Canadian Yiddish author, publisher/editor and business owner

Hirsch (Harry) Wolofsky (1878–1949), was a Canadian Yiddish author, publisher/editor and business owner.

== Biography ==

Wolofsky was born in Szydłowiec, Poland, into a Hasidic community. He received a traditional Jewish education until orphaned at 15. Soon after he moved to Łódź, married Sarah Bercovitch, and immigrated to Canada via England in 1900 to join his two brothers, Aaron and Srul Dovid who were already in Montreal.

Upon arrival, he opened a fruit store on St. Lawrence Boulevard (a.k.a. The Main). After a fire in 1907, he created the Eagle Publishing Company and started Keneder Adler ("The Canadian Eagle"), Canada's first daily Yiddish newspaper. The first issue appeared on August 30, 1907. Until the 1950s, Yiddish was Montreal's third most-spoken language, after English and French. Wolofsky served as the paper's managing editor until his death.
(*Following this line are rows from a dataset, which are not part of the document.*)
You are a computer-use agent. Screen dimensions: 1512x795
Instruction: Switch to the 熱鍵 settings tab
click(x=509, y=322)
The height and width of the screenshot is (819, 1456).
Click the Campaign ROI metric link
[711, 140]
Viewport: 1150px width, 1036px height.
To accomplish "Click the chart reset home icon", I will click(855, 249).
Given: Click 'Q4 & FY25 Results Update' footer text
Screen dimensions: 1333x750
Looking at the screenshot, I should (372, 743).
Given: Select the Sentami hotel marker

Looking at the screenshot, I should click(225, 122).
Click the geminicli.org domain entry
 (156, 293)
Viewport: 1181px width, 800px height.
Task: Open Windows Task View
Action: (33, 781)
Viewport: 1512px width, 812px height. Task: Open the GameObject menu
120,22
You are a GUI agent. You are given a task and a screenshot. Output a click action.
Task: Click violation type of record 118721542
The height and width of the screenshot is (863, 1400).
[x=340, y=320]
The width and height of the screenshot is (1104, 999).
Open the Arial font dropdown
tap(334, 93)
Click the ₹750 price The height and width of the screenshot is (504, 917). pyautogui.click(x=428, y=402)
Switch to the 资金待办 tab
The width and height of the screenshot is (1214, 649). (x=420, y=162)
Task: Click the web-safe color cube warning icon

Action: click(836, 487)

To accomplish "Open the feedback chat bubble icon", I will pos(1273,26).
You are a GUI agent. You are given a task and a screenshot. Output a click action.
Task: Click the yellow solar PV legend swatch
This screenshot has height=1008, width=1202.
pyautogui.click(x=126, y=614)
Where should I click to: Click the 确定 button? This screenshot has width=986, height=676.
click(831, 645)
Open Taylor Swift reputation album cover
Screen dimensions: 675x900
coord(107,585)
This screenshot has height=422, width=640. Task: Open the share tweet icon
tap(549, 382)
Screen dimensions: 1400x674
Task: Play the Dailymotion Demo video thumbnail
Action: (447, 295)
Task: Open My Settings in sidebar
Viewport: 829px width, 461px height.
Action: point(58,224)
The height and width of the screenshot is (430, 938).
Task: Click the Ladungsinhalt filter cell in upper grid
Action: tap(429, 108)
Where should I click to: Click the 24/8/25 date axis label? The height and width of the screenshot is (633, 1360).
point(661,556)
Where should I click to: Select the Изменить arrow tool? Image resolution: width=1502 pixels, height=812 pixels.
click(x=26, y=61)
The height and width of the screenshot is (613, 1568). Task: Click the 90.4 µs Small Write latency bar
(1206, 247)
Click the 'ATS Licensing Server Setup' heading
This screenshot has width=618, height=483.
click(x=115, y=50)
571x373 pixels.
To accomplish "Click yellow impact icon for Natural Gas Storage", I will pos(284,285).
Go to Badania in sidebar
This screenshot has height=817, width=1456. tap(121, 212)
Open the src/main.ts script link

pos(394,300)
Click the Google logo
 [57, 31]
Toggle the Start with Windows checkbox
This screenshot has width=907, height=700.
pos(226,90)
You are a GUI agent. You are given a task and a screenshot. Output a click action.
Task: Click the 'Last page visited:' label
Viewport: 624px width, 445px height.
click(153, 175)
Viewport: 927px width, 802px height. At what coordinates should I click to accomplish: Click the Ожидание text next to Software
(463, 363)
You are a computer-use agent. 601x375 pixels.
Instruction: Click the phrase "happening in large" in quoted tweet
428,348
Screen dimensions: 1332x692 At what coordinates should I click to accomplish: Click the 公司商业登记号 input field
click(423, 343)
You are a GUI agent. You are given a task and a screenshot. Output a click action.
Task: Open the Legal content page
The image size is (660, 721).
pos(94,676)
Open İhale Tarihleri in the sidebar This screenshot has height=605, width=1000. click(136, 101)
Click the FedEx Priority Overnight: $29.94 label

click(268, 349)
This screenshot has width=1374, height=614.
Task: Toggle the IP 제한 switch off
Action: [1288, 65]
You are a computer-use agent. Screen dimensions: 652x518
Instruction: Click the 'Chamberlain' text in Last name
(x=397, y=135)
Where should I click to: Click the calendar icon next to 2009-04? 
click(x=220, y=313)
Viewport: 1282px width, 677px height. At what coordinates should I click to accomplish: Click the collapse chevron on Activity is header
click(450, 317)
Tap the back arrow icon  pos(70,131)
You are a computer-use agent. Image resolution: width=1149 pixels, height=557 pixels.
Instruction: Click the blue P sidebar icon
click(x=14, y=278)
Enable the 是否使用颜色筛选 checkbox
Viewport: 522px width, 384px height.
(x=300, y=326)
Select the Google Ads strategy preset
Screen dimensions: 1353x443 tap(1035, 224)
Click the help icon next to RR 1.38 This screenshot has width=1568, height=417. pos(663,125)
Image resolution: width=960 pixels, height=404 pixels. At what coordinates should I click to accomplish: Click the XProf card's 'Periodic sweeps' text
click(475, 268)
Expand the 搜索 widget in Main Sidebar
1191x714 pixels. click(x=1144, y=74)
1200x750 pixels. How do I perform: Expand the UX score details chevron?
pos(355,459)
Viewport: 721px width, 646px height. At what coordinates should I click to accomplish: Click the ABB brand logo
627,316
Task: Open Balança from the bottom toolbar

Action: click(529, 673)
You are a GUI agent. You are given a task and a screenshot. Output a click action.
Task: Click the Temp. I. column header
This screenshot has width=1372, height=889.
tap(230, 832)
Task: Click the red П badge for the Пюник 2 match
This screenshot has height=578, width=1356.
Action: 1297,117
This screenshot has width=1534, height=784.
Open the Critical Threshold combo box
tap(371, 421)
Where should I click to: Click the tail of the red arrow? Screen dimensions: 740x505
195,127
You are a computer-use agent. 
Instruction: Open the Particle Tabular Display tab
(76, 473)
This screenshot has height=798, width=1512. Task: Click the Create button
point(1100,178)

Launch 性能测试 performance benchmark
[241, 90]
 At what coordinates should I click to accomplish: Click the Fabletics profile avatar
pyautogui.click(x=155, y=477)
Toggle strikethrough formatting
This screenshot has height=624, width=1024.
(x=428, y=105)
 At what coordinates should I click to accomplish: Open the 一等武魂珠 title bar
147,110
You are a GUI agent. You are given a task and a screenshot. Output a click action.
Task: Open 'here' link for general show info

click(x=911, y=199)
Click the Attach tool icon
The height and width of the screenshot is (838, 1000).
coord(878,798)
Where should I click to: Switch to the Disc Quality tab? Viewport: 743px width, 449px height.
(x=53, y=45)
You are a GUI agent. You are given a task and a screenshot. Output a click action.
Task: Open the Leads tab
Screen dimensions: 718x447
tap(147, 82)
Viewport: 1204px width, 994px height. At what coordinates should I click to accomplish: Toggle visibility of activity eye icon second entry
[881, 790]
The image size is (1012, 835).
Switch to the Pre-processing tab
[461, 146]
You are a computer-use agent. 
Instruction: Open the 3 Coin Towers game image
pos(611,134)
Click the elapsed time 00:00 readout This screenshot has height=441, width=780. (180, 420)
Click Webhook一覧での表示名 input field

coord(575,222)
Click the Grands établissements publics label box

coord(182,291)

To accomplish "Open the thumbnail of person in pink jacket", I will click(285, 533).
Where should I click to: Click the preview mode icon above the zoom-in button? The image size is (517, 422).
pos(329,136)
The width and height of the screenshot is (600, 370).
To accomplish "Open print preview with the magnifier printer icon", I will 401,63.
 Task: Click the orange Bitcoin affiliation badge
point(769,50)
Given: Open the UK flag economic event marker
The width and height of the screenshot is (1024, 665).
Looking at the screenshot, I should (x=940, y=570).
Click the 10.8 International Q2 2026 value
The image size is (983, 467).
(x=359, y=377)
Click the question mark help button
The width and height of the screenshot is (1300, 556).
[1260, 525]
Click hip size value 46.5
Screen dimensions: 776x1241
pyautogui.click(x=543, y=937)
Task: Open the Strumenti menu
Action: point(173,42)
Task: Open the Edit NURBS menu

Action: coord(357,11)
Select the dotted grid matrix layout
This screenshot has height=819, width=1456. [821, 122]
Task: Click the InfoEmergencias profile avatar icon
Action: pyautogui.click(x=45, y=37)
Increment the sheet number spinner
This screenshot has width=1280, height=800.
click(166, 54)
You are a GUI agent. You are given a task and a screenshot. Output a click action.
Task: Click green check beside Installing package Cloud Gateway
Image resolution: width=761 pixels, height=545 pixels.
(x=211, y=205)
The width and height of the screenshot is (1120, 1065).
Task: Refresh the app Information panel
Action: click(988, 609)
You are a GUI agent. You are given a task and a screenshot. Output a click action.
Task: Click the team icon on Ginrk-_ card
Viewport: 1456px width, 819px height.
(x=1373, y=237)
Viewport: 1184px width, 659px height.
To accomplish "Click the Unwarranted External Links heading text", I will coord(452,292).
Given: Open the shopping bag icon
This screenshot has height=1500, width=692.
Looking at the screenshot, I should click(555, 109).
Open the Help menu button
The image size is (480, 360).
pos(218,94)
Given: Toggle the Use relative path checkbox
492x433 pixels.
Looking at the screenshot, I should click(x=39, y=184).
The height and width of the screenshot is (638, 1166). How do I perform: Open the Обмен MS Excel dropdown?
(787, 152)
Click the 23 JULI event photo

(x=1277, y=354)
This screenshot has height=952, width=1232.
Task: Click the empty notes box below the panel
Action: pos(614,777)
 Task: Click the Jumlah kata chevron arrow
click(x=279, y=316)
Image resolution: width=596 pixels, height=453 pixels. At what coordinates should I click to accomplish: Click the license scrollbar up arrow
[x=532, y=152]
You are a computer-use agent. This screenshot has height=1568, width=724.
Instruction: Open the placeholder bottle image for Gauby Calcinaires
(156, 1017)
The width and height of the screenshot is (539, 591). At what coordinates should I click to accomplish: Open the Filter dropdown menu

The Keneder Adler served an ideologically diverse readership. The paper's focus was on world events, but the editorial staff understood its importance to the neighbourhood so well that they listed births and deaths on the front page. If no deaths were announced in the morning edition, it was referred to as a "clean paper."
The paper promoted Jewish education, the establishment of a Canadian Jewish Congress, the creation of a Jewish Community Council (Va'ad Ha'ir), and the building of what eventually became the Jewish General Hospital.

The Adler attracted Jewish writers of international renown such as Hebraist Reuben Brainin, who served as editor from 1912 to 1915, and featured many of Canada's Yiddish writers. Wolofsky's Adler subsidized the literary and scholarly pursuits of its associates and published many of their books. Among the books published was Canada's first Yiddish book: Moshe Elimelech Levin's Kinder Ertsiyung bay Yidn ("Children's Education Among Jews", 1910), and a local edition of the Talmud, the Adler's Shas Talmud Bavli or, as it became popularly known, the Montrealer Shas ("Montreal Talmud", 1919).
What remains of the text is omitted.